October 15, 2021 | OPINION | By Tom Byron | Illustration by Sierra Romero

Colorado College students have the chance to decide the outcome of a vital election. This year, the District 11 school board race is a stark choice between people who care about public education and people who want to use this election as the latest battleground in the national culture war over public health and racial justice. 

Though the race is nonpartisan, half the candidates in the race are pushing policies straight out of the Republican Party platform: ban masks in schools, end vaccine mandates, shut down discussions of racial equity, and defund public education.

If these candidates win, they will expose children to the deadliest pandemic in United States history just to score political points. They will ensure that this city’s students are taught a history that hides the impacts of race in America by teachers being paid minimal wages in schools that were built before most of our parents were even born.

As CC students, we know what it’s like to have our education shattered by quarantines and made mind-numbing by more than a year of remote learning. We’ve experienced the shock of learning for the first time the full picture of U.S. history and the harm inflicted on people of color for centuries up until the present day. 

We’ve felt the frustration of attending schools that don’t seem to care about what kind of education we get, only what test scores we can churn out.

We’re in the unique position of being young enough to remember what it’s actually like to be a student in the American education system and old enough to have a say in how it’s run. These problems aren’t distant concerns for us; they’re barely even in the past. Those students who come after us deserve something better than what we got.

There are four seats available on the school board, in addition to a major ballot initiative that would raise hundreds of millions of dollars to rebuild local schools. You can vote for up to three candidates for the four-year school board seats, one candidate for the two-year school board seat, and “yes” or “no” on question 4B for the education bond.

Chris Wallis, Julie Ott, and Jen Williamson are my choices for the four-year school board seats. Shawn Gullixson is my pick for the two-year school board seat. Voting “yes” on question 4B will ensure that District 11 can renovate and improve its schools without having to raise taxes.

I’ve met and worked with every candidate on this list over the past few months as a volunteer organizer for Chris Wallis’s campaign.

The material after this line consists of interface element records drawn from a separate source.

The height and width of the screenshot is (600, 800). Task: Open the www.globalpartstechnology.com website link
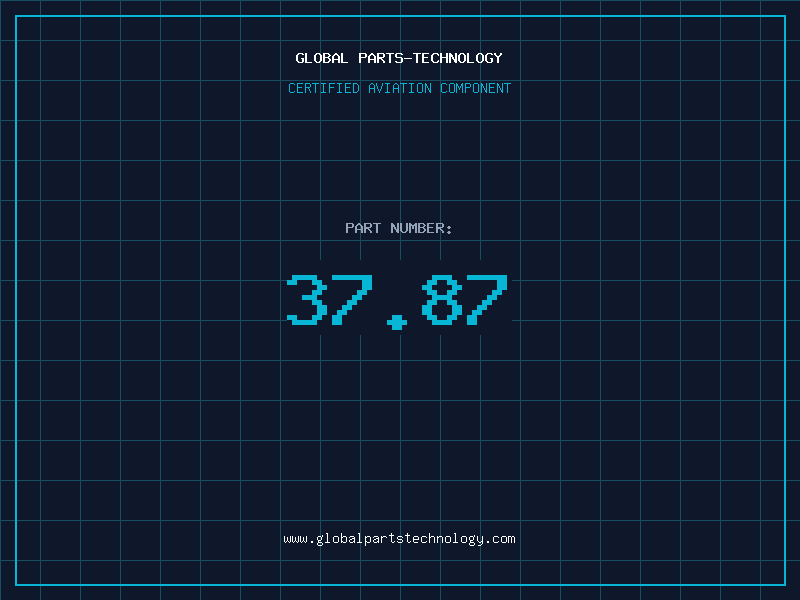[x=399, y=539]
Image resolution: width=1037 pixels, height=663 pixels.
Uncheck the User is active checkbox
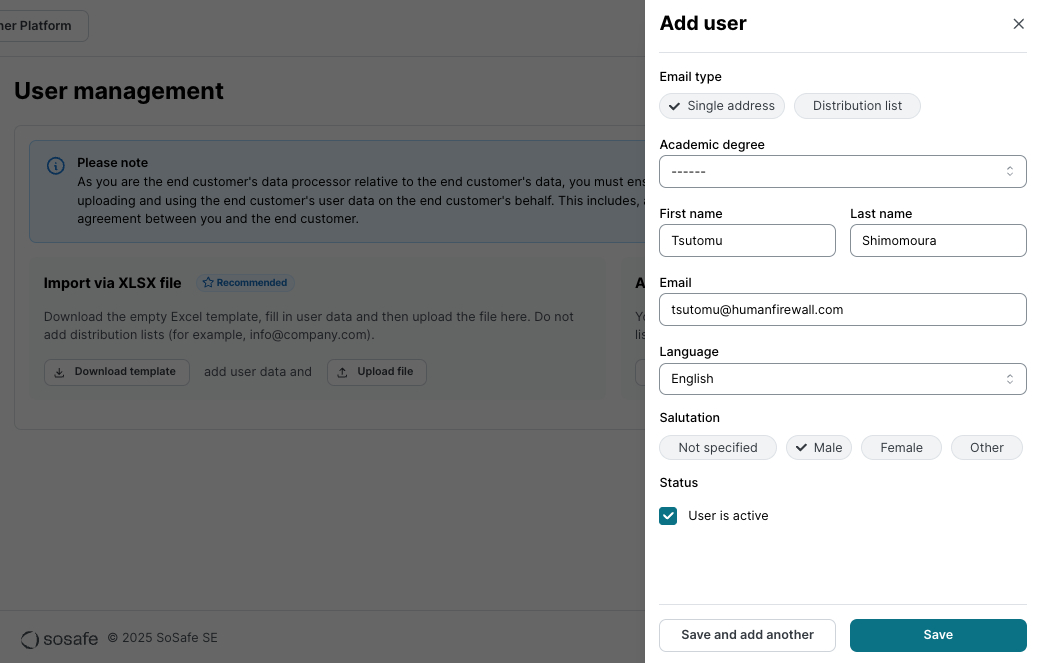668,516
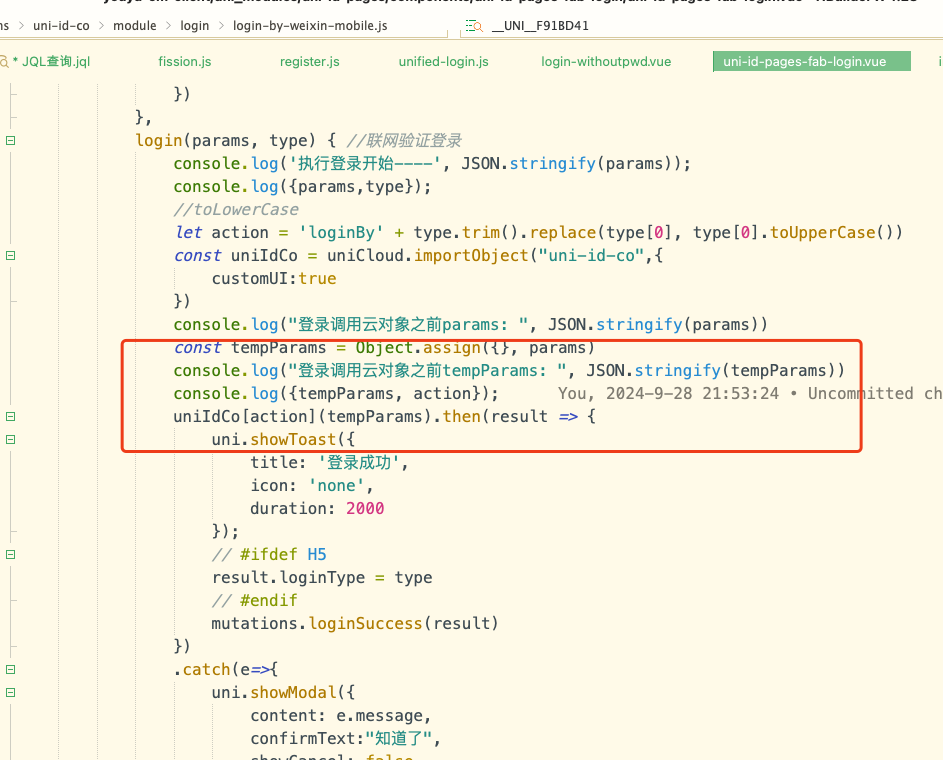Switch to the fission.js tab
943x760 pixels.
[x=184, y=62]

I’ve knocked on doors with them, gone to back-to-school nights alongside them, and had the privilege to get to know them as people. 

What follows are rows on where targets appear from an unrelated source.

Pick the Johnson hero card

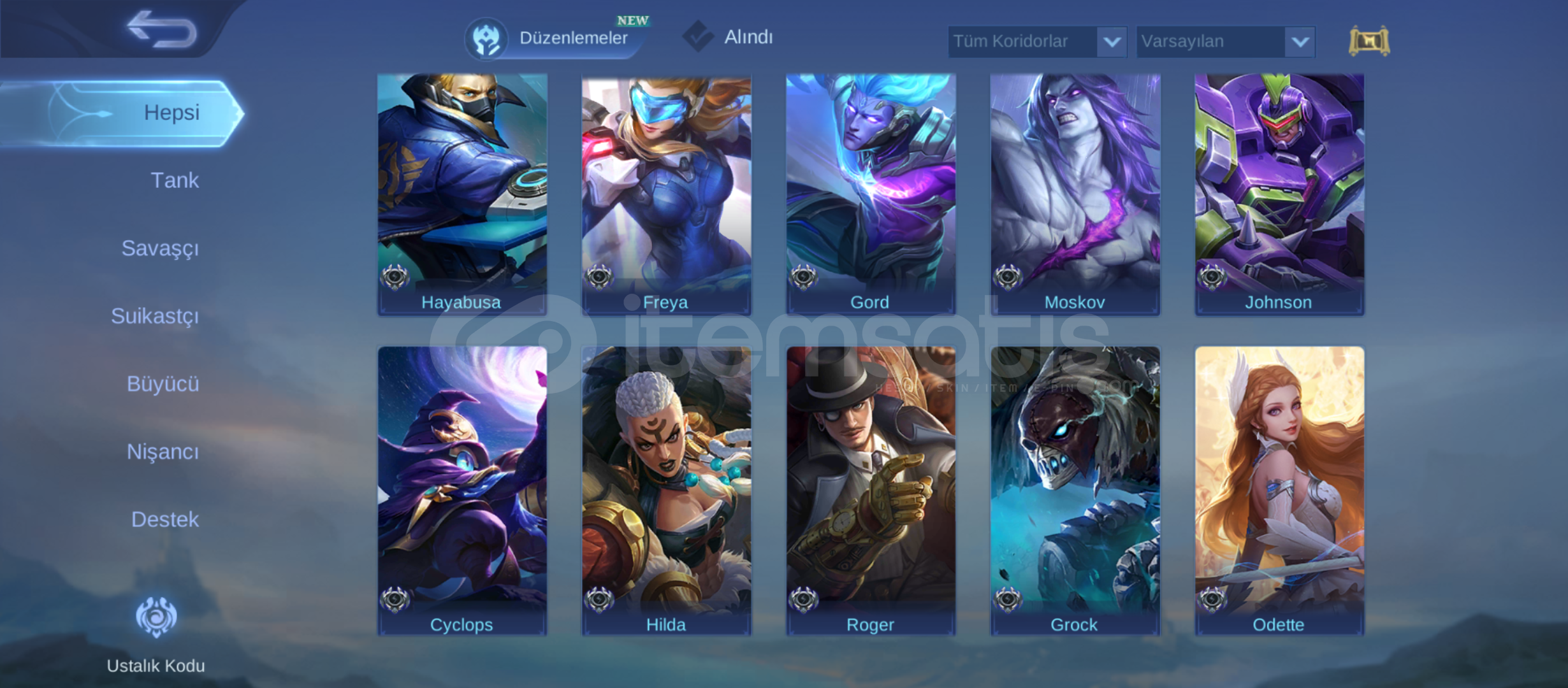click(1279, 194)
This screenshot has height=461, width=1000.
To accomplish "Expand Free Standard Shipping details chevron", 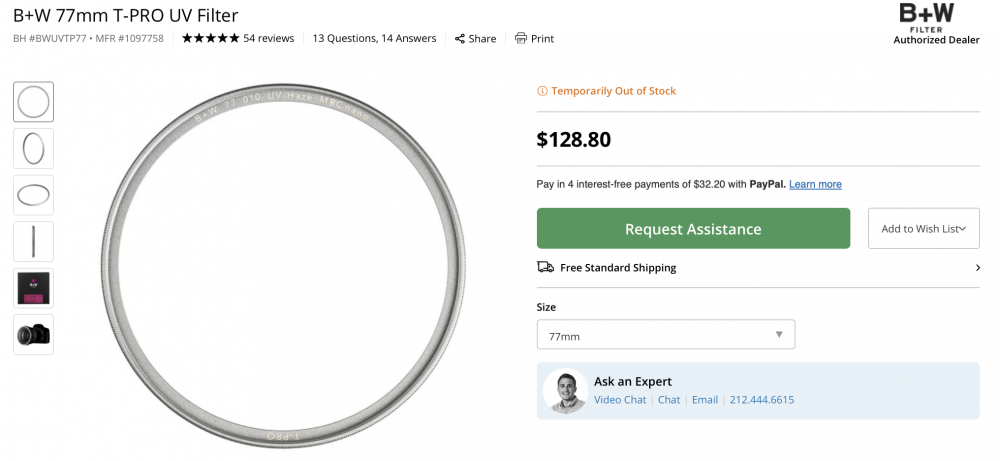I will pos(978,268).
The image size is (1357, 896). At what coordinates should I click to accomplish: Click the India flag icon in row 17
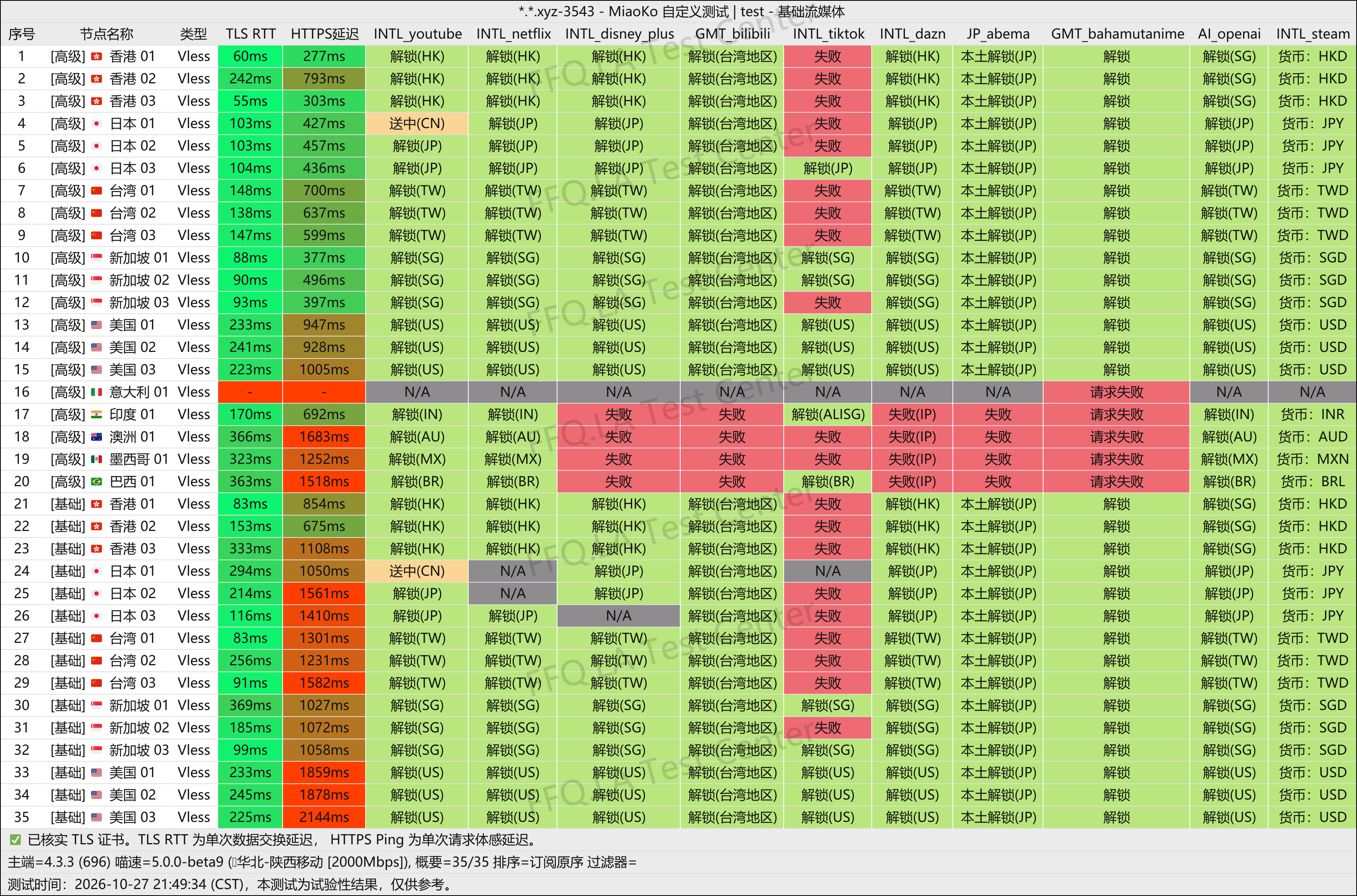(97, 414)
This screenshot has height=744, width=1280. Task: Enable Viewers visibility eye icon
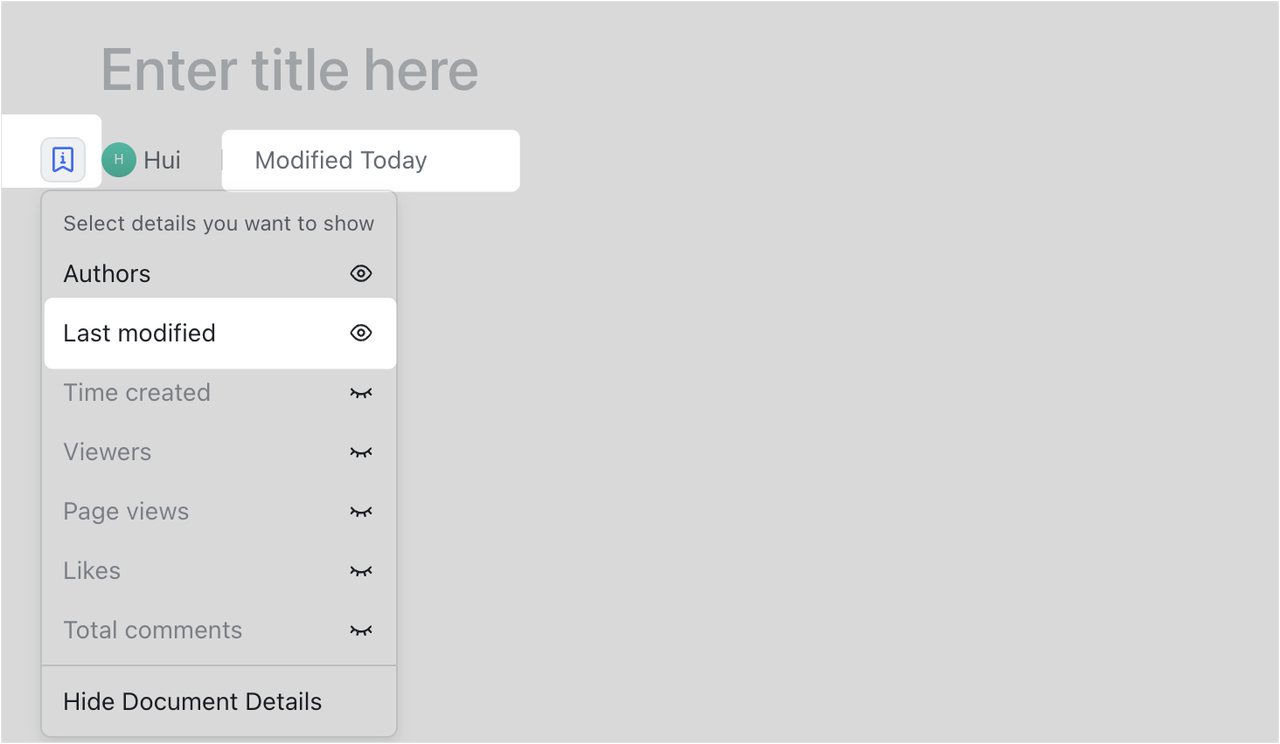click(x=361, y=452)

Wallis, Ott, and Gullixson are already on the school board, and have a strong record of voting for safe, strong, and inclusive public education. Williamson is a passionate community activist with deep ties to District 11 and Colorado Springs, and she’s worked for years to give parents and students a greater voice in how their schools are run. 

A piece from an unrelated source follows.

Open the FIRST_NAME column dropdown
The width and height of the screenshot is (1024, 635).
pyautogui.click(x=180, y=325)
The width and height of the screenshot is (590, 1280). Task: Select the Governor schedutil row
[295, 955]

All four have been endorsed by the teachers of District 11, and many of them have children in District 11 schools. Most importantly, at least to me, they’re all good people. They care about students, they care about teachers, and they want to make this school district better for everyone in it. 

Local elections are won by hundreds of votes, not thousands. The difference between winning and losing can be as few as a couple dozen people who took the time to fill out a ballot, and here in Colorado, it’s easier than ever. 

If you’re registered to vote, you’ve already been sent a ballot for this election, and it might be sitting behind the mailroom desk right now. By filling it out and sending it back, you can help give generations of children a safe, equitable, high-quality public education. The kids of Colorado Springs need us, and I know we won’t let them down.